Artist Alvaro Enciso is on a mission to mark the locations in Arizona where migrants have died in the Sonoran Desert, as a way to honor his “neighbors” and create a visual remembrance of their struggle.
Over 3000 migrants have died trying to cross the Sonoran Desert. The only marker for where their anonymous bodies were found: a red dot on a digital map. Artist Alvaro Enciso is on a mission to mark the places these people died, to find a way to honour his “neighbours” and create a visual remembrance of their struggle. For the past 9 years he has been placing home made crosses in the desert, leaving a signpost that a human being lost their life in this place. He’s placed more than 900 of these markers and yet it’s a task he will not complete in his lifetime.
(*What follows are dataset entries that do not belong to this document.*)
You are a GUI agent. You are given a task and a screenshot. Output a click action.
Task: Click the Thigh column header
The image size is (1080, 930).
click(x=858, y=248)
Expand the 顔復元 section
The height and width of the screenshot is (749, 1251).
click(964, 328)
Will Francome and Katie Green both began their documentary careers by writing the critically acclaimed feature “In Prison My Whole Life” (Sundance 2005). Katie went on to found Smoke & Apple Films with Carlye Rubin and the duo co-directed ‘The Dead Mothers Club’ (HBO Documentary Films), ‘The Family I Had’ (Discovery ID) and ‘1275 Days’ (Doc NYC 2019) which will be released this year. Will has been directing shorts and series like webby-nominated One For Ten (Raindance Film Festival ) feature-length documentary ‘The Penalty’ as well as directing documentary series for the BBC, Amazon and Discovery amongst others.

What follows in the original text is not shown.